3) Burr (Gore Vidal)— This was another novel I’d been putting off for a while, not because I was dreading it like Achilles, but because I usually try to avoid reading fiction based in the same time period or with the same characters as books I’m in the middle of writing. Just to avoid being influenced by someone else in plagiarism by osmosis, outside of reaching similar conclusions based on the history. So I waited until I had a finished manuscript for Flight of Virtue before I cracked the spine on Vidal’s opus to everyone’s favorite American antihero. But it was worth the wait because I loved Vidal’s Burr as much as my own, in part because he clearly saw the same man in the record that I did—the wry international man of mystery. If my readers this coming year think that I did half as good a job with Burr in his prime as Vidal did with Burr in his decline, I’ll be ecstatic.

2) de Pharsalia (Lucan)— In juxtaposition to Gore Vidal’s Aaron Burr, who I loved because I saw my own Burr in his reflection, as evidenced by my positively gleeful recounting of the poem in June, I loved Lucan’s Julius Caesar because he was so different than my own take. And somewhat like with The Song of Achilles, I had known Lucan was anti-Jules, so I was trepidatious going in. But as I said in my post, Pharsalia is just so much fun that I can’t hate. Caesar makes as excellent a turned-up to eleven Shakespearean villain as he makes a nuanced trickster god—that’s why he’s still a man for all seasons two thousand plus years and counting. Lucan’s still no Virgil or Ovid, but I like him way more than many of the other Silver Age Roman poets, so I’ll go to the mat for him. Plus, he clearly likes my girl Arsinoë more than any of her siblings, which will always win you points with me.
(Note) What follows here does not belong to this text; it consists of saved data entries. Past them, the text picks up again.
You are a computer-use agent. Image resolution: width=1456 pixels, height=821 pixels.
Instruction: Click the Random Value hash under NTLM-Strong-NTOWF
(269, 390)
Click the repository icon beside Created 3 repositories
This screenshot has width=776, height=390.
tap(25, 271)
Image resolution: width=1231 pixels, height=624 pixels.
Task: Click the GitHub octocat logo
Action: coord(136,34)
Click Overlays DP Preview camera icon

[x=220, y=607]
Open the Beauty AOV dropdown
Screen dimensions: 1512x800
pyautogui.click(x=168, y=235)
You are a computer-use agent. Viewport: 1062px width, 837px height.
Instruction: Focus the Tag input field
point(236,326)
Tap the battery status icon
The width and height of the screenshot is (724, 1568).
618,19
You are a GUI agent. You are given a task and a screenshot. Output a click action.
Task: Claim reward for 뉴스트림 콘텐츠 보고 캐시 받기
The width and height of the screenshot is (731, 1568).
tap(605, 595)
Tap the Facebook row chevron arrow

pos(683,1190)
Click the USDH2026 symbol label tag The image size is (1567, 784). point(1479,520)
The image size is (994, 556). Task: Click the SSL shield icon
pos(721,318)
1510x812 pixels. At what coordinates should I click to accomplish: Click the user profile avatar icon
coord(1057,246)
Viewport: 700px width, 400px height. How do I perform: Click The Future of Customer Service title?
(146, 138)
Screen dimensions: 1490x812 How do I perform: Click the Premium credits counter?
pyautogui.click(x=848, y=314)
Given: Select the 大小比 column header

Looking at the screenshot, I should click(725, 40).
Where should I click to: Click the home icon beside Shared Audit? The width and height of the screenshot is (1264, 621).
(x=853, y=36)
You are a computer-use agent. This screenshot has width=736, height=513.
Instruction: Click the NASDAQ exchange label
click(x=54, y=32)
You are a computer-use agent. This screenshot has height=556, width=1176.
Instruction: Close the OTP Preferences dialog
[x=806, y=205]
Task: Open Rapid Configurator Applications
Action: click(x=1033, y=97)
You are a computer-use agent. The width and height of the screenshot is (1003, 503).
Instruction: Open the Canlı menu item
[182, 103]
1) Awakening Osiris (Normandi Ellis)—I will confess that for the most part, the ranking within my top ten has been arbitrary. The only ranking I feel strongly about is placing this one as my #1 for the year. Awakening Osiris is another English translation of The Book of Coming (Going) Forth By Day, aka The Egyptian Book of the Dead, but it is wholly unlike any other version of the text I’ve ever read—and for the record, I own two other translations besides this one, let alone all of the different versions I’ve read. But in contrast to the others (Budge’s original, and the Goelet/Faulkner revision, as the most prominent), Normandi Ellis isn’t an Egyptologist—she’s a poet (as well as a minister, clairvoyant, astrologer, and priestess of Isis, according to her author page). Your mileage on any of those spiritual practices might vary, but I can assure you that she has accomplished something no academic or archeologist has done in my eyes, which is make an evocative and readable English translation of the Book of the Dead. Using the strict word-for-word translation of the text as a beginning rather than an ending point, Ellis creates a new poetry from it that is still recognizable as the Book of the Dead, but one that has the deep, living beauty of other ancient religious texts like the Vedas or the Psalms. Unless you really like Egyptian stuff, I never recommend the Book of the Dead to casual readers because it is generally stilted and dry, but I think anyone could enjoy Awakening Osiris. As I said in my (all-too-rare) review on Goodreads, if you read only one version of the Book of the Dead, read this one.